# Buying an adult dog?



## bornfreenowexpensive (Mar 27, 2011)

Can anyone give me some suggestions on what to look for and ask about when contacting breeders about their older dogs (6 months +)?

I don't want the pup with worst temperament/conformation from the last litter, and I also don't want an expensive show/breeding prospect either. I am just not into doing the whole "puppy thing" and would like a dog that has some house manners and basic training. 

Also, what can I expect to pay for a dog out of the fuzzy puppy stage, but that has lived in a home, not a kennel?


----------



## Stevenzachsmom (Mar 3, 2008)

Would you consider a rescue? Rescued GSDs are in foster homes where they have been evaluated, temperament tested and are often house broken. The foster home can tell you if they are good with cats, kids, dogs, energy level, and any quirks they may have. 

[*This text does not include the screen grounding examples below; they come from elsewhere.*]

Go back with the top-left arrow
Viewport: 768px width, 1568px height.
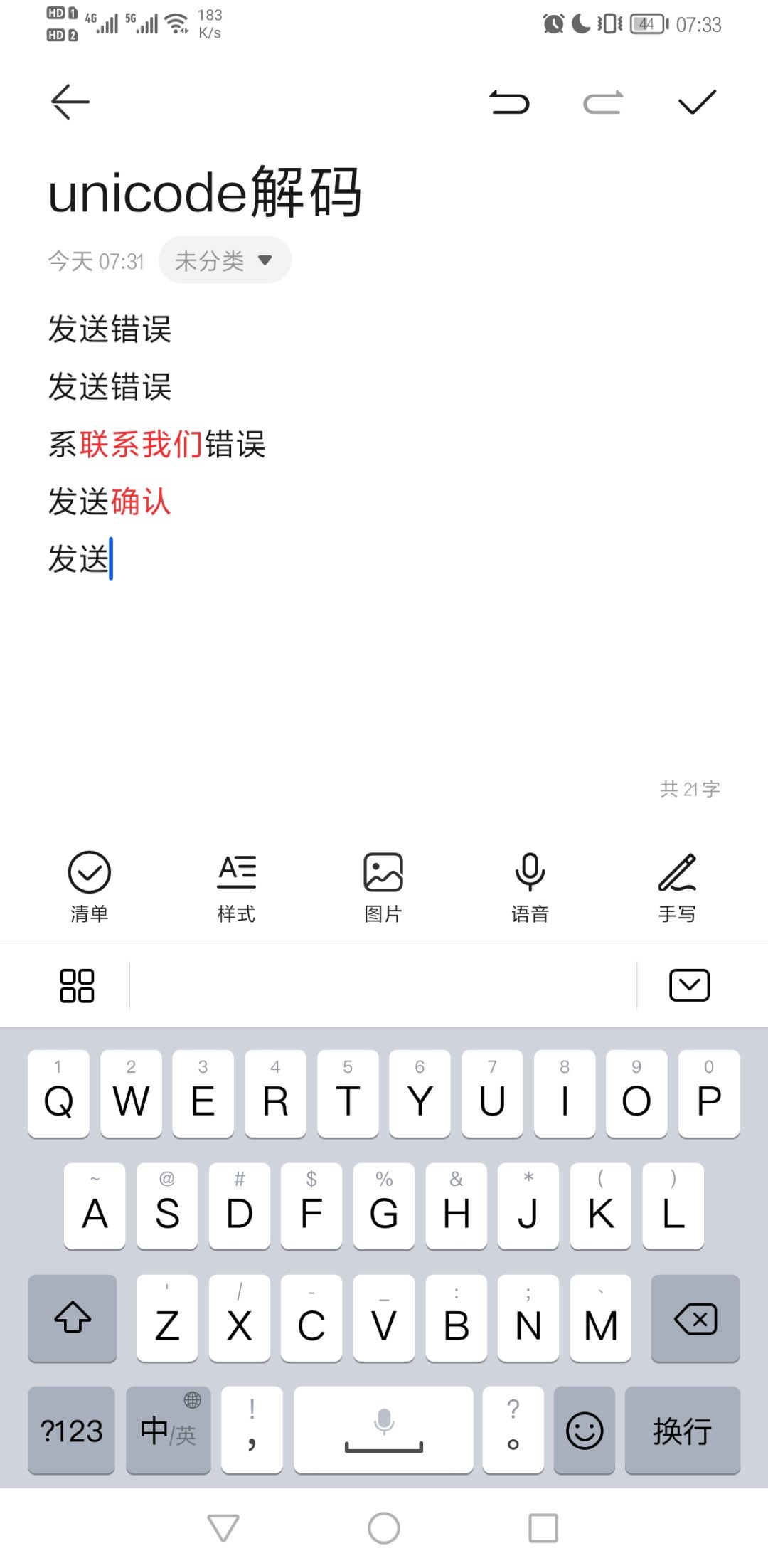69,102
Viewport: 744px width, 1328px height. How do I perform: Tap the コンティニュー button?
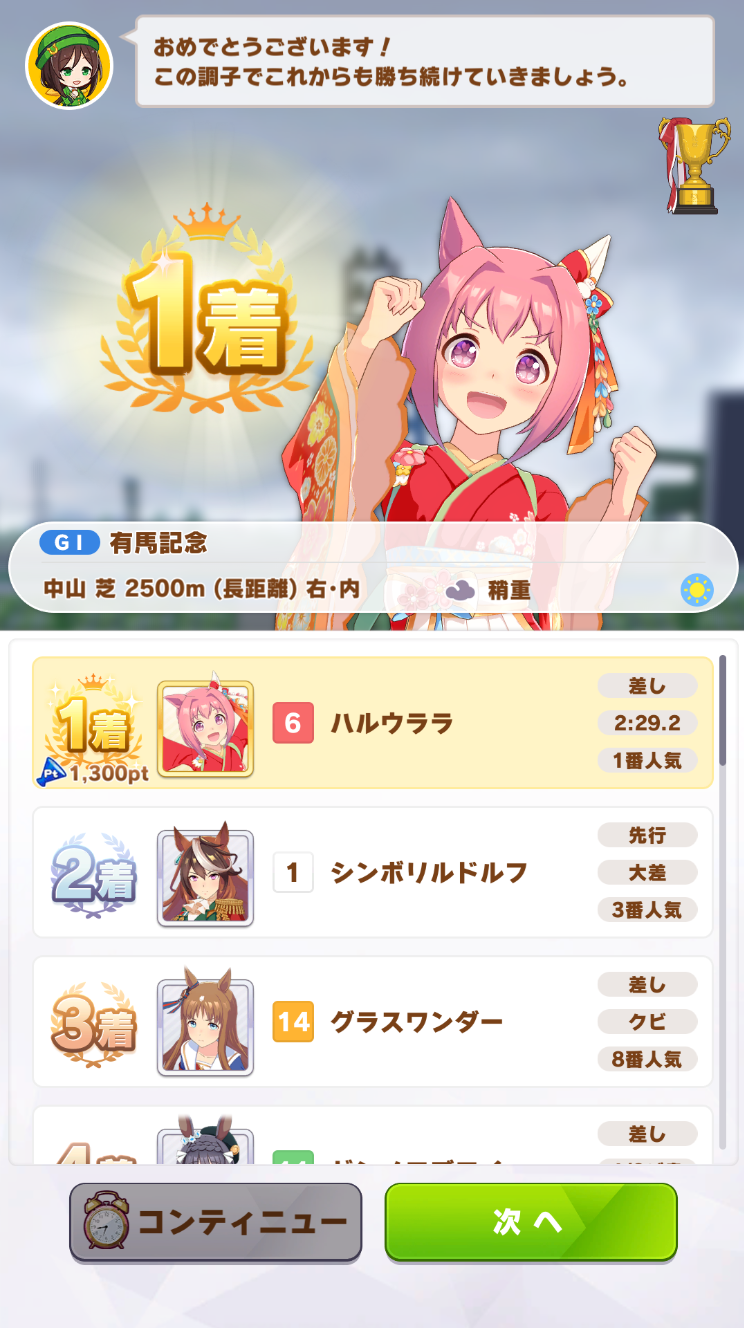point(215,1222)
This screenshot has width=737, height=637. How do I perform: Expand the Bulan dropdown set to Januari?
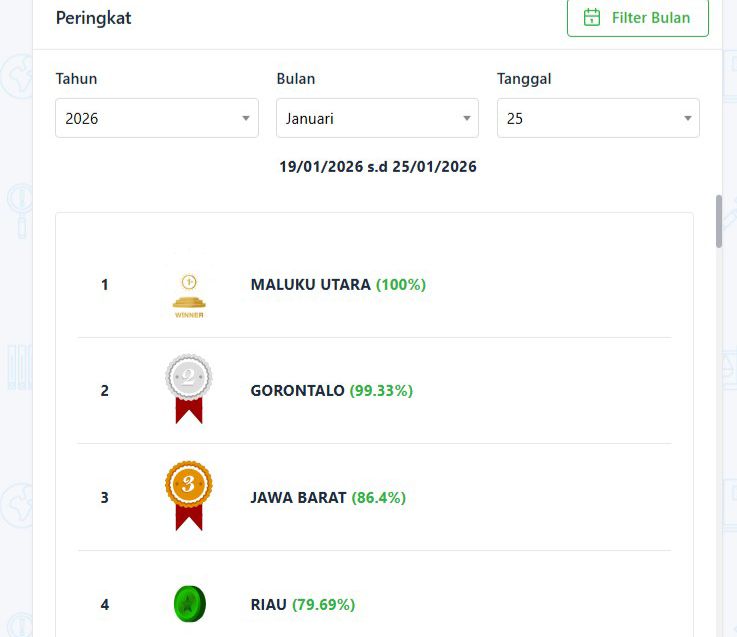[377, 118]
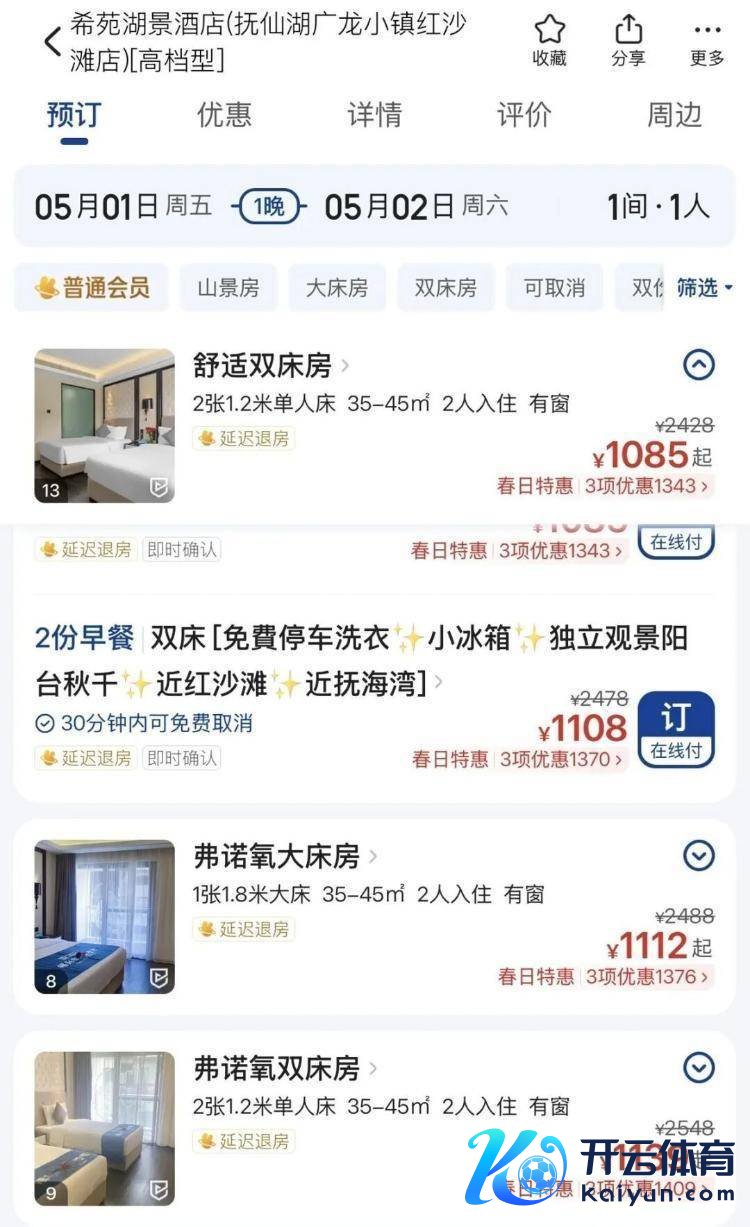Filter rooms by 大床房
The height and width of the screenshot is (1227, 750).
[337, 289]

Rescue GSDs come in all sizes, colors and ages. I'd say the average adoption fee in my area is $250.00. Rescue dogs are speutered and UTD on shots. If you are comfortable evaluating the dog yourself, you could adopt directly from a shelter. You can check the urgent section here.


----------



## bornfreenowexpensive (Mar 27, 2011)

We're absolutely considering rescue as well, and have feelers out locally for the right dog. A long distance adoption isn't an option for us, unfortunately. Since finding a solid and well-socialized GSD is our first priority, I have gotten a few nudges to contact breeders about older puppies/young adults.


----------



## elisabeth_00117 (May 17, 2009)

Some breeders may have older pups returned due to lifestyle change or new owners realizing how much work a dog, especially a working breed is.. Definitely ask the hard questions, meet the dog as well as see if the breeder can meet you somewhere off their property out and about with the dog to see how it reacts in a different environment, say like a busy park or in town/city, etc.


----------



## NewbieShepherdGirl (Jan 7, 2011)

I would like to say that I personally loved getting a dog instead of a puppy. I think it's very important to know your lifestyle and be able to be up front about that when talking to rescuers/breeders. For instance: had I been the kind of person who liked to have parties, or even just have a bunch of people over all the time; Sasha wouldn't have been the dog for me. She likes new people in small doses and isn't a huge fan of lost of commotion. Her foster mom was very upfront with me about all of this. I also knew that since shew as still fairly young she would require LOTS of exercise, so if I were looking for something a little mellower I would have gone a little older. I don't know just things like that. How important is it that your new dog is good around kids. You know that kind of thing.


----------



## BlackPuppy (Mar 29, 2007)

You can get a really nice dog from a reputable breeder that way. I know a breeder who titles her dogs and when they are about 3 years old (or championed), they are "collected", neutered, and adopted out. They are really nice dogs, too. 

You really need to find out about health and temperament, it's still a lot like buying a puppy.


----------



## GSDAlphaMom (Jul 20, 2010)

reputable breeder - key to purchasing any dog.

Be aware of 'kennel' dogs. You want a breeder that works with their puppies and socializes them. There are breeders that have older puppies that never sold and they have never been out of their runs. You shouldn't see this with a reputable breeder so get references before choosing a breeder if you go that route.


----------



## Rott-n-GSDs (Jul 7, 2010)

Definitely get your name out there to reputable breeders... let them know you're interested. It may take awhile, but sometimes breeders have dogs that are returned to them... and sometimes it can be as simple as life circumstances that have changed (someone lost a job and they can no longer afford the dog, death in the family, etc.) and not because they think there's something wrong with the dog. This kind of a dog would likely have been home raised rather than kennel raised.


----------



## JakodaCD OA (May 14, 2000)

and if at all possible, GO VISIT if they have older puppies/dogs, go check them out for yourself , atleast since they are older, you'll get alot better idea of how they are temperment wise in person.


----------